Well, I finished The Kindly Ones on the way here, actually at a little eatery called One Flew South in Atlanta airport, the only place that wasn’t a McDonalds or a Dunkin’ Donuts. The ending was a bit of a let down: I won’t spoil it for you, but it is set in the Berlin zoo as the Russians finally take the city centre. The zoo has taken direct hits from Soviet artillery, all the animals are either wounded and bellowing or else roaming free, and Max, our narrator, gets himself into a bit of a pickle with the two rather odd Thompson and Thomson-style detectives who have been tracking him for half the book, on and off, for the alleged murder of his mother and step-father. Max conducts himself particularly badly, even by SS standards, but then he is a Lieutenant-Colonel by now, as well as quite barking. In fact his last memorable act – and this I must reveal, so stop here if you intend to read the book – is at a medal-giving ceremony in Hitler’s bunker, no doubt the last such ceremony the Führer officiated at. Max has been awarded other medals (he already has an iron cross first class for being bravely shot through the head at Stalingrad) but since he is one of the few senior officers not to have fled Berlin, they think he deserves another one:
As the Führer approached me – I was almost at the end of the line – my attention was caught by his nose. I had never noticed how broad and ill-proportioned this nose was. In profile, the little moustache was less distracting and the nose could be seen more clearly: it had a wide base and flat bridges, a little break in the bridge emphasised the tip; it was clearly a Slavonic or Bohemian nose, nearly Mongolo-Ostic. I don’t know why this detail fascinated me, but I found it almost scandalous. The Führer approached and I kept observing him. Then he was in front of me. I saw with surprise that his cap scarcely reached my eyes; and yet I am not tall. He muttered his compliment and groped for the medal. His foul, fetid breath overwhelmed me: it was too much to take. So I leaned forward and bit into his bulbous nose, drawing blood. Even today I would be unable to tell you why I did this: I just couldn’t restrain myself. The Führer let out a shrill cry and leaped back into Bormann’s arms. There was an instant when no one moved. The several men lay into me.

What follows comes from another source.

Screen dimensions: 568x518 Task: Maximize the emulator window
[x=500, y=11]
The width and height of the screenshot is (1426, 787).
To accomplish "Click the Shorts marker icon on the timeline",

The effect of this passage is shocking to the reader, in part because up to this point (we are on page 960) everything that has happened has been feasible, if not historically authenticated; Max’s experience of the massacre at Babi Yar, the battle of Stalingrad, the shenanigans among the leadership, the ostracism of Speer by elements of the SS because he wanted to deploy concentration camp inmates as armaments factory workers rather than killing the lot – most everything is the book, other than the character of Max himself, is historically based: and then this marvellous touch, with Max biting Hitler’s nose. I was so surprised I nearly fell off my chair – Demay (or was it Demaine or Deraine?) who was ‘looking after me today’ in One Flew South, was discreet enough not to ask why it took me two hours to eat a portion of sushi – and I truly thought this was an audacious move on the novelist’s part, to have his character bite Hitler’s nose. After all this tension, the massive build up of suffering and terror and slaughter, to have the whole thing brought into close-up: the suggestion that Hitler was far from a perfect example of the Aryan race he sought to perpetuate; that indeed his proboscis indicated Slavic, possibly even more degenerate racial roots, was to Max, ‘scandalous’, serves to explode the tension in a surprisingly effective way. “Trevor-Roper, I know, never breathed a word about this episode, nor has Bullock, nor any of the historians who have studied the Führer’s last days. Yet it did take place, I assure you.” I will not reveal how Max manages to get himself out of this final indiscretion, but it is quite reasonable that he does: and by this point anyway, you just want to get to the end.
Reading Jonathan Littell’s book, however, knowing how slow a reader I am, and the amount of time it has taken me while I might usefully have been employed reading other things has helped bring me to a decision: that for the next year I will only be reading short fiction and poetry. I don’t know if I can stick to it but we’ll see. If nothing else, I will acquire a new acquaintanceship with the short story, which will be fun, and certainly less exhausting.
But right now I must prepare some notes to deliver a talk to a hundred or so Mexican High School kids, on the theme of ‘How I became a writer’. Gulp. Why did I agree to this? I had the choice and could have said no. The truth is, I said it to accommodate the person who asked, at the time a distant an unknown Book Fair official. But what does it take to back out now? In future I think I will cultivate a Beckettian or Pynchonesque silence on matters of self-disclosure – not easy if one is the author of a ‘memoir’. Truly, why put oneself through this kind of thing? But then again, after The Kindly Ones, it’s bound to be a doddle.